Most fingerprint techniques focus on illuminating what researcher Robert Barker, instrument scientist at Institut Laue-Langevin in Grenoble, France, calls the “fatty residue” that fingers leave behind as prints. These existing methods often involve adding powders and chemicals, or “reagents,” to the residue that will interact with the prints so that they can be detected, sometimes through the use of UV lights. But the Leicester researchers, led by Rob Hillman, professor of physical chemistry at the University of Leicester, have developed what Hillman calls a “complementary” method, which will instead highlight the ridges between the fingerprint residue.

The researchers have added polymer to the ridges, which would essentially mean adding polymer to the surface that the prints may have been left on. The fingerprint residue acts like an insulator while the areas between it are covered in a polymer that reacts with an electronic charge, providing basically a “negative” image of the fingerprint. “But digitally, that’s perfectly straightforward to convert to a positive image,” says Hillman.

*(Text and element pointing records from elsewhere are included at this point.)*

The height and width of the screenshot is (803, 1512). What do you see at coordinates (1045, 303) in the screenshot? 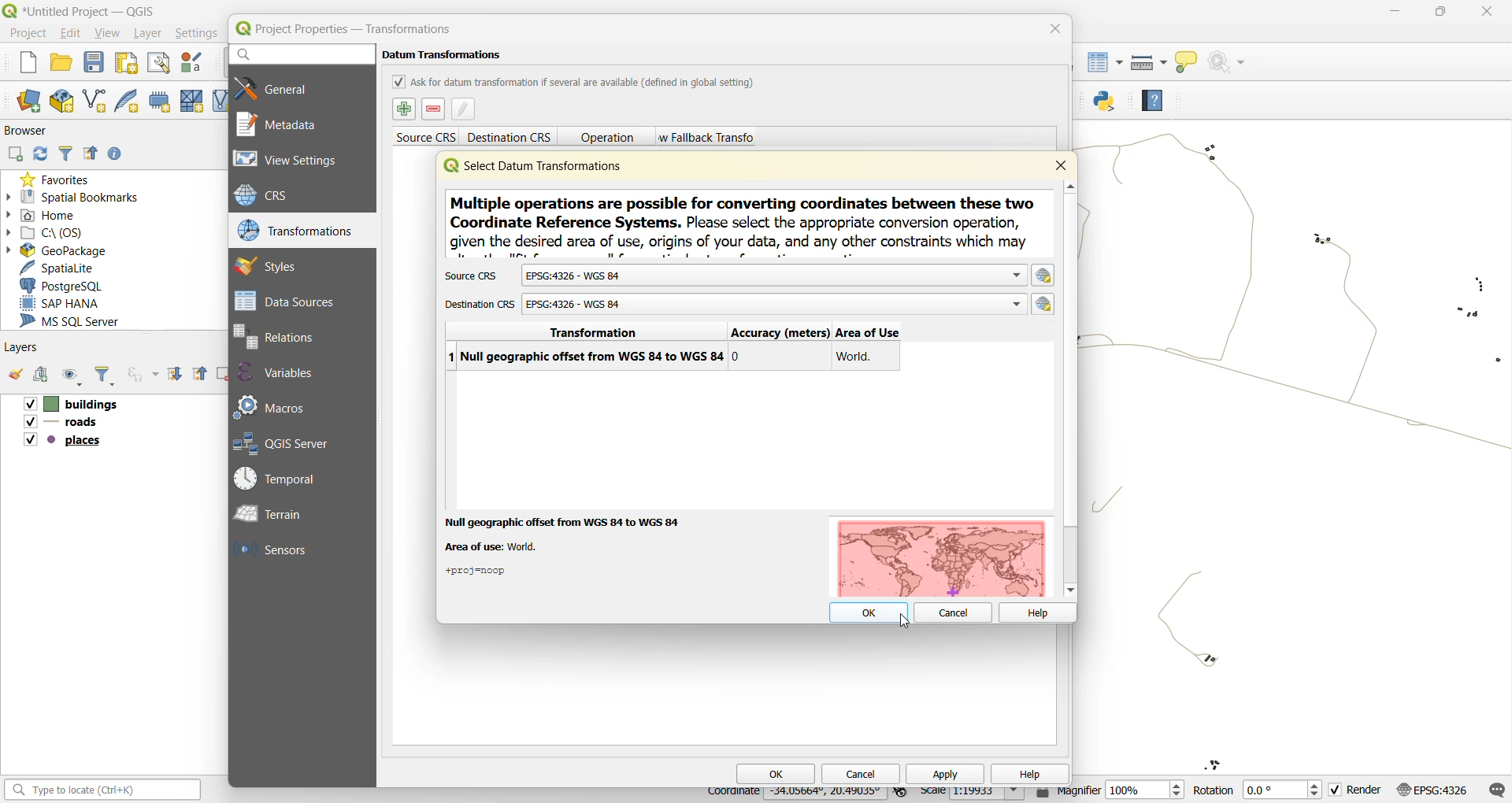
I see `Select crs` at bounding box center [1045, 303].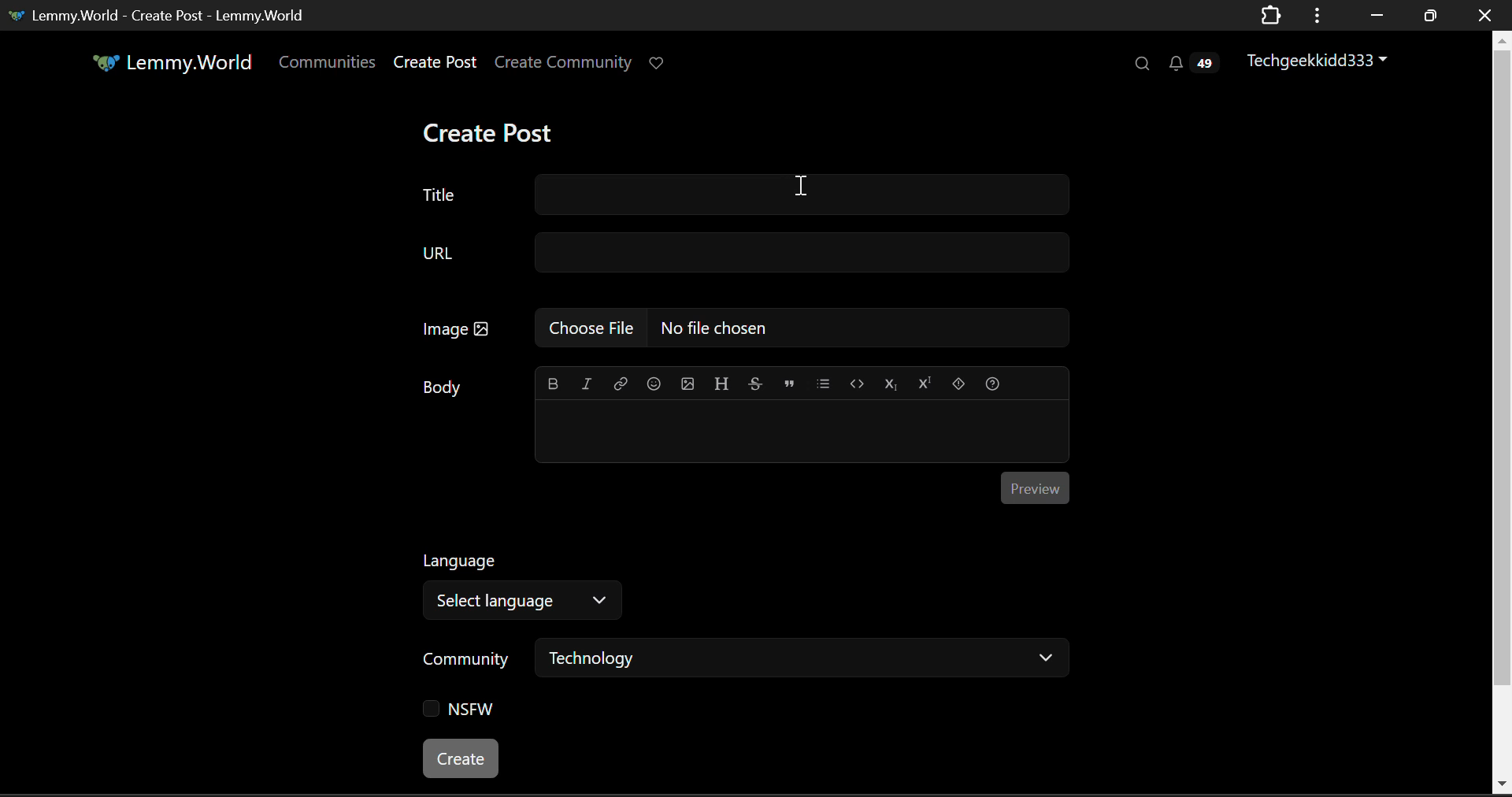  I want to click on Create Community Page Link, so click(563, 61).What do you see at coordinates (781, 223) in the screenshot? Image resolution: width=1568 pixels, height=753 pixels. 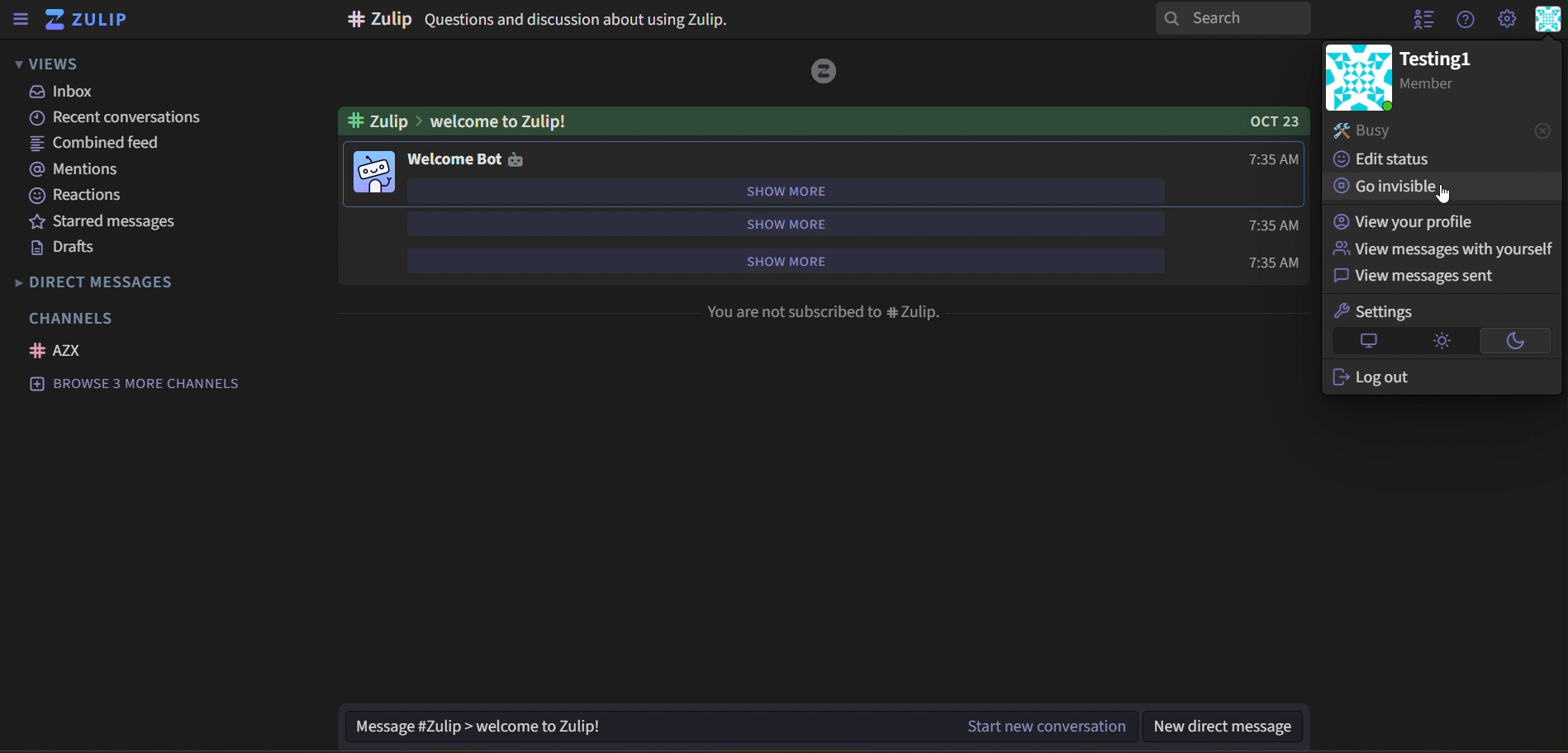 I see `show more` at bounding box center [781, 223].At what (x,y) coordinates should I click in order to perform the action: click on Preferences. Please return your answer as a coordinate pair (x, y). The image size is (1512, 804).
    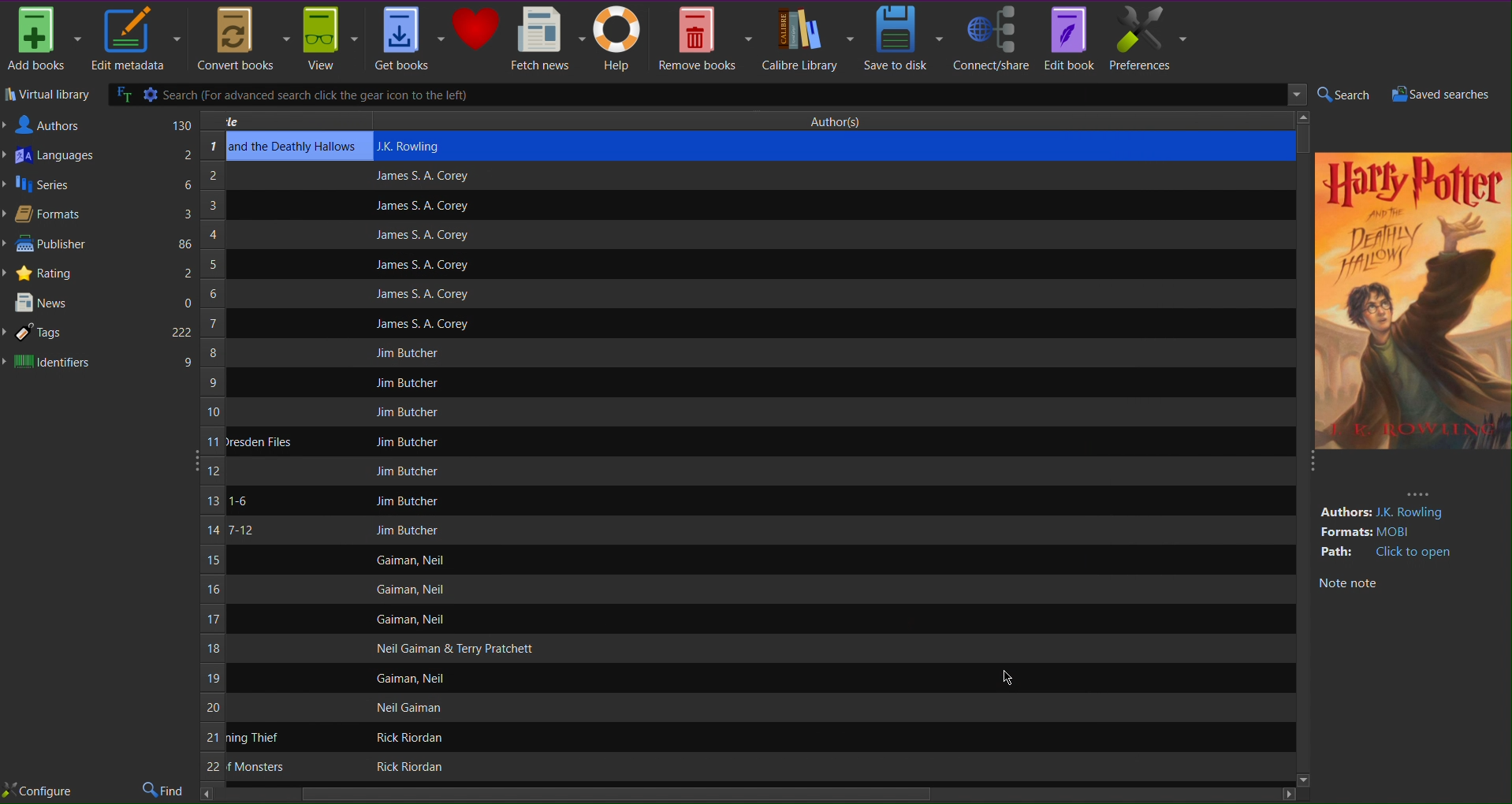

Barker explains the process: “Whereas before, we were targeting the peaks on the finger where they made contact with the surface, now we’re targeting the troughs where it hasn’t made contact and, therefore, getting that negative image.” This could be particularly helpful because, while there does need to be a certain amount of residue for the print to be salvageable through traditional methods, it takes much less latent print for the print to act as an insulator in this method, says Barker.

Additionally, if a more traditional illumination method has already been used on the prints, such as adding a chemical reagent, investigators should still be able to use this newer method because it focuses on the valleys that have not been treated with any chemicals yet, says Hillman. Likewise, someone could use a traditional illumination method after this method is applied.

The researchers have made further breakthroughs in this method by partnering with Barker to use neutrons to attach what are known as fluorophore molecules to the polymers, which will make them easier to pick up by certain lights that are already used in many police laboratories. It also makes the barrier to entry for using this new technique much lower.

One limitation, however, is that the method only works on metals for now. “It has to be a conducting surface in order for us to put the polymer down and, simplistically, that means metal. So you couldn’t do it on a painted metal surface, because you’ve colored the whole of the surface with an insulator,” says Hillman. But it would work on stainless steel knives, brass bullet casings, and items made of copper and lead.

The researchers’ method also works better in situations where the prints are older or have been exposed to ambient elements, such as heat and water, says Hillman. The “polymer methods work well for some of the scenarios that some of the existing techniques don’t work well for. And our belief at this time is that it works well for some of the cases where the…aging process has removed a significant amount of the material.” Hillman says the researchers have been in touch with the U.K. government and various police forces about testing out the method in lab settings.